### Task to carry out
Copy every line of the data exactly, leaving nothing out.

### Exercise material
━━━━
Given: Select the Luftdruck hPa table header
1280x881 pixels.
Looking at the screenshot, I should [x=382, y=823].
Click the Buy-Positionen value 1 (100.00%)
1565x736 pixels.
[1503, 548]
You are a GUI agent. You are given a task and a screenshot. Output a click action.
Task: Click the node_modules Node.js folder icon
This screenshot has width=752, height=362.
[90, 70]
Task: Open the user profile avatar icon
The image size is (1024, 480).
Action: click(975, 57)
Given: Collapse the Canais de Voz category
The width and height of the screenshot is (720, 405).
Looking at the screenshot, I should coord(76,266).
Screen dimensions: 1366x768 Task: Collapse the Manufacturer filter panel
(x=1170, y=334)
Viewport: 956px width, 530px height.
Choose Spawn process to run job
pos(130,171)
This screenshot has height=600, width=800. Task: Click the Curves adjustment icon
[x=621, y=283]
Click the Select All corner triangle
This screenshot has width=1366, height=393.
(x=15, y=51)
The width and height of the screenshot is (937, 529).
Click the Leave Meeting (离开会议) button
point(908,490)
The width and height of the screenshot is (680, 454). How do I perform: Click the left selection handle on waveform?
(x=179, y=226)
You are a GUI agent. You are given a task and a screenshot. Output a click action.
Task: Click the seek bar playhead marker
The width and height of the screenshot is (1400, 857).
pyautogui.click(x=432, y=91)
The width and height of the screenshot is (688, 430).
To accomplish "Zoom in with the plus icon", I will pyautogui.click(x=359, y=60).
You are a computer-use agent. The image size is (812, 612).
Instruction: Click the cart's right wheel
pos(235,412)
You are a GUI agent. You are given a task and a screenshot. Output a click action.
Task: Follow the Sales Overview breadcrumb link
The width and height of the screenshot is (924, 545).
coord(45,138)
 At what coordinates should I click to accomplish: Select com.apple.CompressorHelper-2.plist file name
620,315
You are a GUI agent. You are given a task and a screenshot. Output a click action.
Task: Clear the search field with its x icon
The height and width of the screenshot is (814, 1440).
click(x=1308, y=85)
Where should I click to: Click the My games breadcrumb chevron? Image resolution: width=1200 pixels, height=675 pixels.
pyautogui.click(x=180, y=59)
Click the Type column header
━━━━
### Expected answer
Given: Select the Luftdruck hPa table header
1280x881 pixels.
Looking at the screenshot, I should [x=382, y=823].
Click the Buy-Positionen value 1 (100.00%)
1565x736 pixels.
[1503, 548]
You are a GUI agent. You are given a task and a screenshot. Output a click action.
Task: Click the node_modules Node.js folder icon
This screenshot has width=752, height=362.
[90, 70]
Task: Open the user profile avatar icon
The image size is (1024, 480).
Action: click(975, 57)
Given: Collapse the Canais de Voz category
The width and height of the screenshot is (720, 405).
Looking at the screenshot, I should coord(76,266).
Screen dimensions: 1366x768 Task: Collapse the Manufacturer filter panel
(x=1170, y=334)
Viewport: 956px width, 530px height.
Choose Spawn process to run job
pos(130,171)
This screenshot has height=600, width=800. Task: Click the Curves adjustment icon
[x=621, y=283]
Click the Select All corner triangle
This screenshot has width=1366, height=393.
(x=15, y=51)
The width and height of the screenshot is (937, 529).
Click the Leave Meeting (离开会议) button
point(908,490)
The width and height of the screenshot is (680, 454). How do I perform: Click the left selection handle on waveform?
(x=179, y=226)
You are a GUI agent. You are given a task and a screenshot. Output a click action.
Task: Click the seek bar playhead marker
The width and height of the screenshot is (1400, 857).
pyautogui.click(x=432, y=91)
The width and height of the screenshot is (688, 430).
To accomplish "Zoom in with the plus icon", I will pyautogui.click(x=359, y=60).
You are a computer-use agent. The image size is (812, 612).
Instruction: Click the cart's right wheel
pos(235,412)
You are a GUI agent. You are given a task and a screenshot. Output a click action.
Task: Follow the Sales Overview breadcrumb link
The width and height of the screenshot is (924, 545).
coord(45,138)
 At what coordinates should I click to accomplish: Select com.apple.CompressorHelper-2.plist file name
620,315
You are a GUI agent. You are given a task and a screenshot. Output a click action.
Task: Clear the search field with its x icon
The height and width of the screenshot is (814, 1440).
click(x=1308, y=85)
Where should I click to: Click the My games breadcrumb chevron? Image resolution: width=1200 pixels, height=675 pixels.
pyautogui.click(x=180, y=59)
Click the Type column header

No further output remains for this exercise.